CVE-2026-62195

OpenClaw · OpenClaw

OpenClaw contains an authorization bypass vulnerability via MCP loopback, allowing authenticated users to perform unauthorized actions with elevated privileges.

Executive summary

An authorization bypass flaw in OpenClaw versions 2026.5.20 to 2026.6.5 enables authenticated users to gain unauthorized access to critical resources.

Vulnerability

The vulnerability is categorized as an Incorrect Permission Assignment for Critical Resource (CWE-732). It allows an authenticated user to bypass authorization checks via an MCP loopback mechanism, leading to potential unauthorized data access or modification.

Business impact

Successful exploitation results in unauthorized access to sensitive data or critical system functions, posing a high risk to data integrity and confidentiality. Given the CVSS score of 8.3, this flaw enables a low-privileged user to escalate their capabilities, which could lead to severe organizational data breaches or unauthorized system control.

Remediation

Immediate Action: Upgrade the OpenClaw instance to version 2026.6.6 or later to ensure the proper authorization logic is enforced.

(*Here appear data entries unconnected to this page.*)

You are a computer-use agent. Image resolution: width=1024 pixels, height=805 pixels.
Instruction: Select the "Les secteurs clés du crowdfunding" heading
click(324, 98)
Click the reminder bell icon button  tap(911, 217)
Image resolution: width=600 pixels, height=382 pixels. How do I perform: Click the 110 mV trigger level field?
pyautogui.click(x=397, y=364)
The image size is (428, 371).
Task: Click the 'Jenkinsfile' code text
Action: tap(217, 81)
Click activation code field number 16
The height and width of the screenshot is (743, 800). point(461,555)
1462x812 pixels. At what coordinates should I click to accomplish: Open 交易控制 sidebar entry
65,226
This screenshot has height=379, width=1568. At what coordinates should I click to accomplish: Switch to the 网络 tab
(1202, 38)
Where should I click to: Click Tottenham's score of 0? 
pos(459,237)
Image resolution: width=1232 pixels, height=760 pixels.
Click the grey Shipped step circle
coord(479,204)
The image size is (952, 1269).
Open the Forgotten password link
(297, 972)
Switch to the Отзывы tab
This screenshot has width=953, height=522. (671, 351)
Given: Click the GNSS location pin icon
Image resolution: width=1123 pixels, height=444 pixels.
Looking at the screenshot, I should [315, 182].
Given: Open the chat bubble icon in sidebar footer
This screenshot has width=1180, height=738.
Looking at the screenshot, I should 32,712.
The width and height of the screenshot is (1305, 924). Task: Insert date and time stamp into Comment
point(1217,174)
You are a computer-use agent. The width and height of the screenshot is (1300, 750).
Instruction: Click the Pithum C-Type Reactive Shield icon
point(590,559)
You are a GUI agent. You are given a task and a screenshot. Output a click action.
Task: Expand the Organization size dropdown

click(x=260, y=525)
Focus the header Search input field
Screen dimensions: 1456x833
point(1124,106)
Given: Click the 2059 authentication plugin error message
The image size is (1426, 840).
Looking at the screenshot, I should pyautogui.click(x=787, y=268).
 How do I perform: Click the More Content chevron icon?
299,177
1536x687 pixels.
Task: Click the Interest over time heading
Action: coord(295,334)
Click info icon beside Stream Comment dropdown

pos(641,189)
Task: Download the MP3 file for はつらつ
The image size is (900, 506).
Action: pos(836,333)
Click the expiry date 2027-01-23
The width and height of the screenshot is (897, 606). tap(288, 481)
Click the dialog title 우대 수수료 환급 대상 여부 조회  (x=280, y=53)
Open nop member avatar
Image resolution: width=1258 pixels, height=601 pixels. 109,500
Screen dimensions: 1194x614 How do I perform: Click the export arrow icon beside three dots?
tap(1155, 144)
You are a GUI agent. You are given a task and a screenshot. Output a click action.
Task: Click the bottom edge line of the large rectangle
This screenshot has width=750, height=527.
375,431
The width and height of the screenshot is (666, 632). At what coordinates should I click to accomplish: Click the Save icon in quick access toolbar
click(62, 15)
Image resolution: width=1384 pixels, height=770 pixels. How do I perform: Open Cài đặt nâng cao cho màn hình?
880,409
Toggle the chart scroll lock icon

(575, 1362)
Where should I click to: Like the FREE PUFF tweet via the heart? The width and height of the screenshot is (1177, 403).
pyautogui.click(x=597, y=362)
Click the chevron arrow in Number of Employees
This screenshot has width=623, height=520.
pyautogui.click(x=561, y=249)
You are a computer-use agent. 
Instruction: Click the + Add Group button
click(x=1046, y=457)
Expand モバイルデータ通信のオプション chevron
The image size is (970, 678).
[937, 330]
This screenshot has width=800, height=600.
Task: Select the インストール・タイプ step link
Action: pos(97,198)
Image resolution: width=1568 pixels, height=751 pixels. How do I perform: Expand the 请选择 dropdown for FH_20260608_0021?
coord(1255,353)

Proactive Monitoring: Review application and system access logs for anomalous patterns or unexpected privileged actions performed by standard users.

Compensating Controls: Ensure that the application is not exposed to untrusted networks and utilize strict identity and access management (IAM) policies to limit the potential blast radius of compromised accounts.

Exploitation status

Public Exploit Available: Unknown.

Analyst recommendation

This is a high-severity authorization bypass issue that requires immediate attention. Security teams must verify their current version of OpenClaw and apply the 2026.6.6 update as soon as possible to prevent unauthorized access.